Match Editorial

2006 TopCoder Open
Online Round 4
March 22, 2006

Match summary

Round 4 always features some of the hardest problems TopCoder has to offer, and tonight was no exception. While the easy stumped no one (literally), only 37 coders solved the medium, and only 4 solved the hard. Chief amongst them was andrewzta with a 30 point lead over Ruberik, who opted to do the hard first, though it ended up not mattering for him. Eryx and krijgertie got 3rd and 4th with failed medium submissions.

The Problems

DrawTree

Used as: Division One - Level One:

Value 250

Submission Rate 96 / 96 (100.00%)

Success Rate 95 / 96 (98.96%)

High Score Eryx for 245.02 points (4 mins 4 secs)

Average Score 210.47 (for 95 correct submissions)

The easy problem had nothing tricky in it, but it did require a reasonable amount of code. There are a lot of different ways to do this problem, but most of them involve a recursive function that adds strings to a global variable. The calls to the recursive function should tell how much to indent. Adding the pipes is a little bit tricky, but we can just add a loop to find the last child, and add pipes after every child but the last one.

MonotoneSEMin

Used as: Division One - Level Two:

Value 500

Submission Rate 56 / 96 (58.33%)

Success Rate 38 / 56 (67.86%)

High Score halyavin for 426.43 points (12 mins 14 secs)

Average Score 268.24 (for 38 correct submissions)

The medium problem turned out to be rather difficult. The first step to solving it correctly is to realize the shape of the function. Since it is only evaluated at discrete steps, those are the only points where its value matters, and so the function ends up being piecewise flat. That is, it looks like a staircase (albeit an uneven one). Once we have this figured out, we can work on optimizing the squared error. Lets think about the simple case where we have the string "10". In this case, we'd really like to make the function go from 1 to 0, but that wouldn't be monotically increasing. So, we have to make the function lower for the first bit, or higher for the second bit, or both. It turns out that the lowest squared error occurs when we make the function 0.5 for both of them. In fact, we can derive a more general formula: if an interval has A ones and B zeros, and we have to assign everything in the interval the same value, then the best value is A/(A+B).

This fact is far from obvious, though it does seem reasonable intuitively. To prove it is true, one can use calculus. First, call the value assigned to the flat function x. Then determine the squared error in terms of x, A, and B. Set the derivative to 0, and solve for x in terms of A and B.
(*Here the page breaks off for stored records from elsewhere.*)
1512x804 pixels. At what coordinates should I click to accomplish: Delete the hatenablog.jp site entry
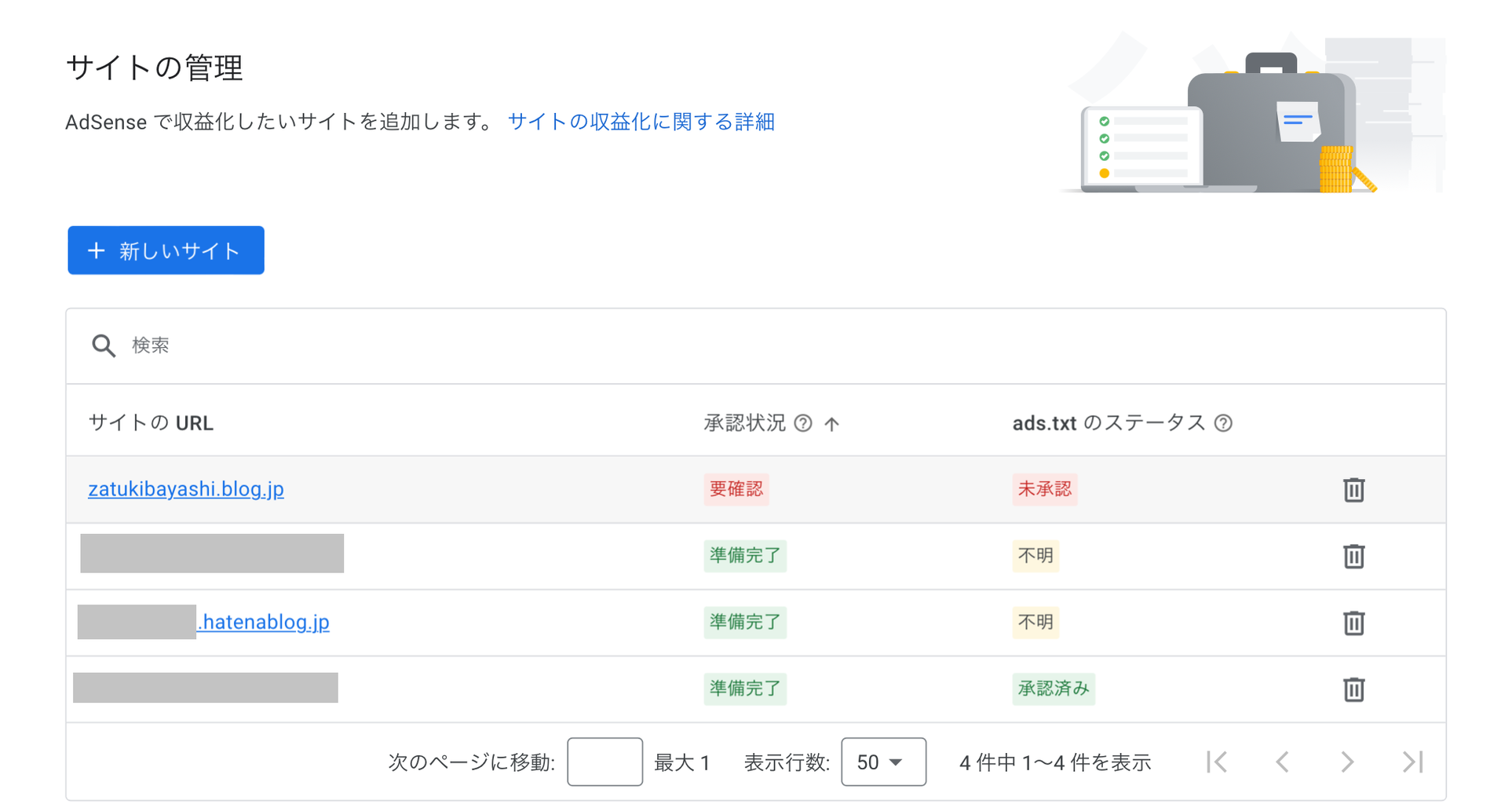(1353, 623)
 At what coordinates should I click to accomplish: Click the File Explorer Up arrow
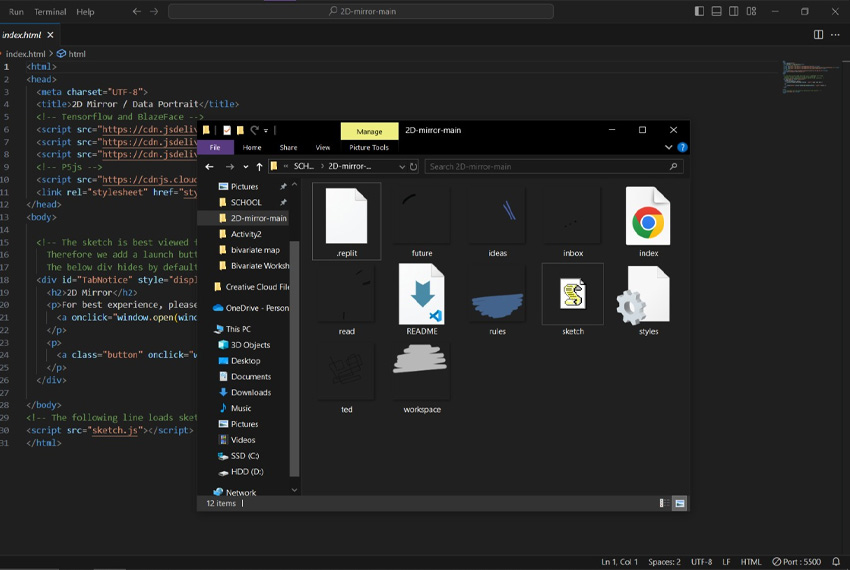[x=260, y=167]
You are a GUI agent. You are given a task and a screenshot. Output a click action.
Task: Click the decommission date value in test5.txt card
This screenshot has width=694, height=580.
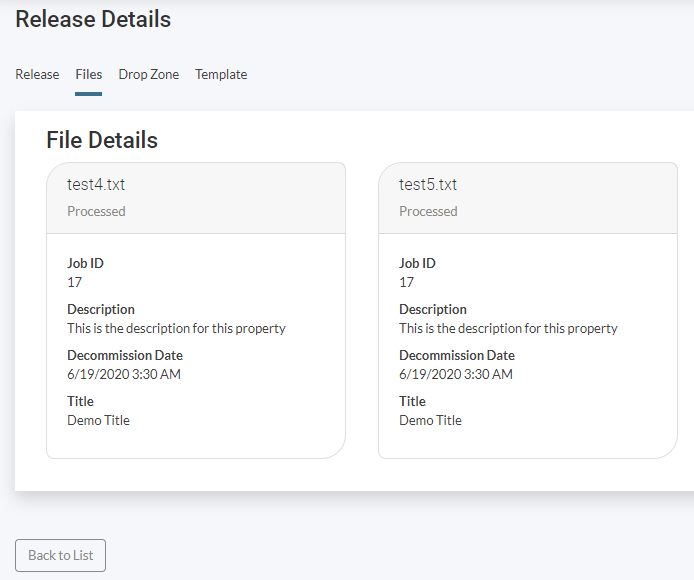[x=456, y=375]
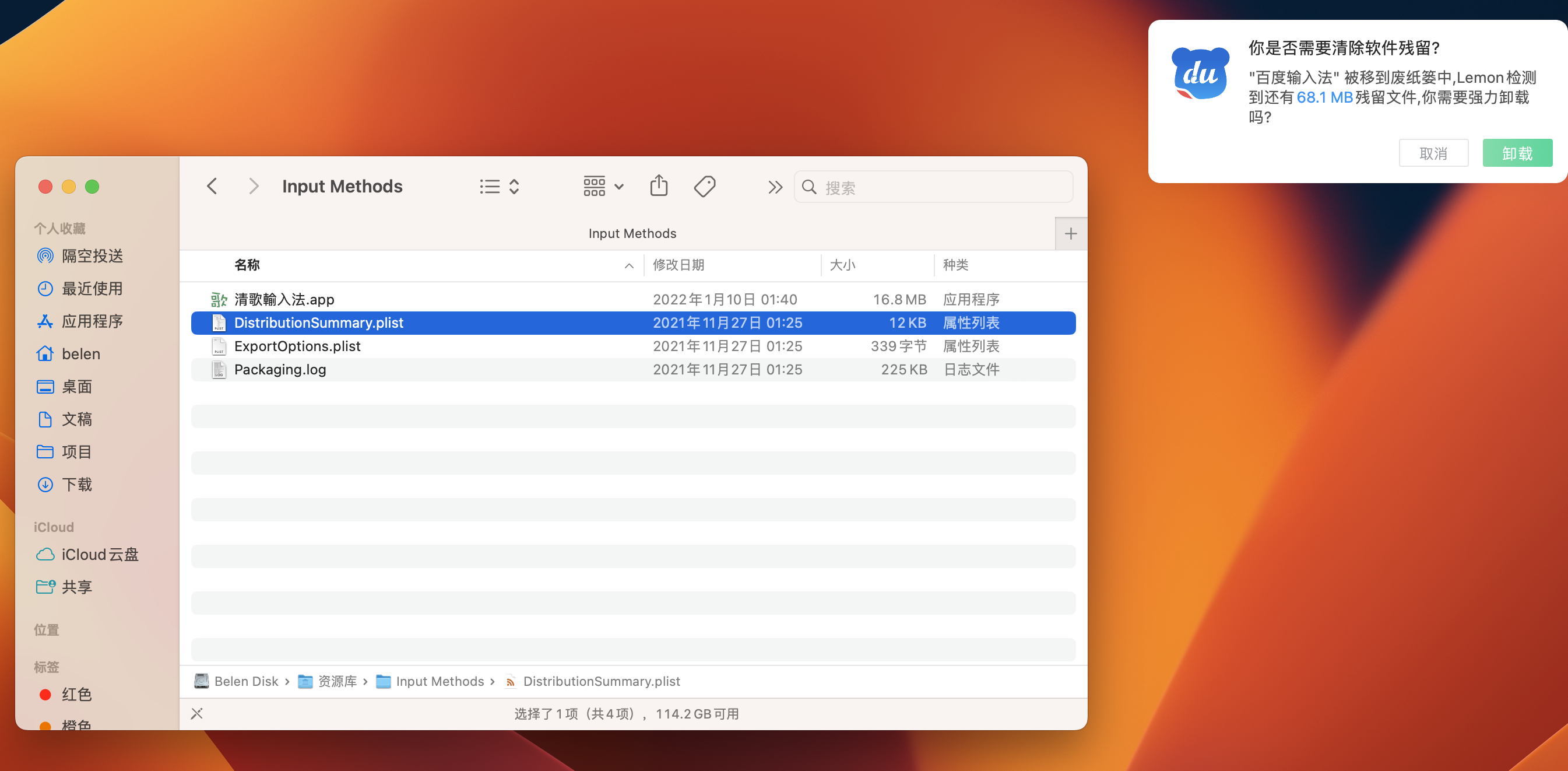Click 取消 in Lemon dialog
Screen dimensions: 1568x771
pos(1433,153)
Now, we are almost there, we know how to pick our function for an interval if it has to be flat, and we know that the overall function is piecewise flat. So, the final step is to partition the whole sequence of bits into the proper flat segments. We'd like these segments to be as small as possible, subject to the constraint that they have to give a monotone function, since small intervals will be better suited to the bits in them. One way to do this is to start with a segment for every bit. This will give a function with low squared error, but it will obviously not be monotone. Next, pick two adjacent segments which violate the monoticity requirement and merge them. At first glance, it may seem like the way we pick which two to merge (out of many possibilities) will matter, but it turns out that it doesn't. Eventually, we have a monotone function, and we return its squared error.

So, if each interval [i..j] indicates that the function should return A/(A+B) for that interval, then the code ends up looking vaguely like this:

bits[1..N]
for(i = 1..N)
    create interval [i..i] 
while(not monotone)
    find intervals [i..j], [j+1..k] that violate monotonicity
    merged [i..j], [j+1..k] into [i..k]
return squared error of function

While the greedy solution above works (in O(N) when done properly), most coders opted to use some form of dynamic programming instead. They computed the best squared error for the first j bits, as well as the value of the function at the j^th bit. Then, using dynamic programming, then tried adding each sized interval after the first j bits, with the same value all along it, as described. See SnapDragon's solution for an example of this algorithm.

TreeReconstruct

Used as: Division One - Level Three:

Value 1000

Submission Rate 11 / 96 (11.46%)

Success Rate 4 / 11 (36.36%)

High Score Eryx for 733.78 points (18 mins 35 secs)

Average Score 585.95 (for 4 correct submissions)

Lets start by thinking of the simple cases of 2 or 3 nodes. Obviously, if the subset contains 2 nodes the original tree may have only had 2 nodes also, with the same distance between them. However, this is not the case when there are 3 nodes. Lets call the three nodes A, B and C, and call AB, AC, and BC the distances between them. Now, imagine that there was some other node D in the original tree, and that A, B, and C were all connected to it. In this case, it is not hard to see that AB + AC = BC + 2*AD. Thus, working backwards, we can figure out AD. If AD is 0, then there wasn't an extra node in the original graph -- A was simply between B and C. Otherwise, AD lets us figure out BD and CD, and thus we can insert D. In some cases, it will turn out that BD or CD is 0, in which case we clearly don't insert a new node, since D is equal to B or C. Those are all the possible cases. The impossible cases come from AD being negative, or implying that BD or CD are negative. Also, since the original weights have to be integral, if any of the weigts are fractional, the case is invalid.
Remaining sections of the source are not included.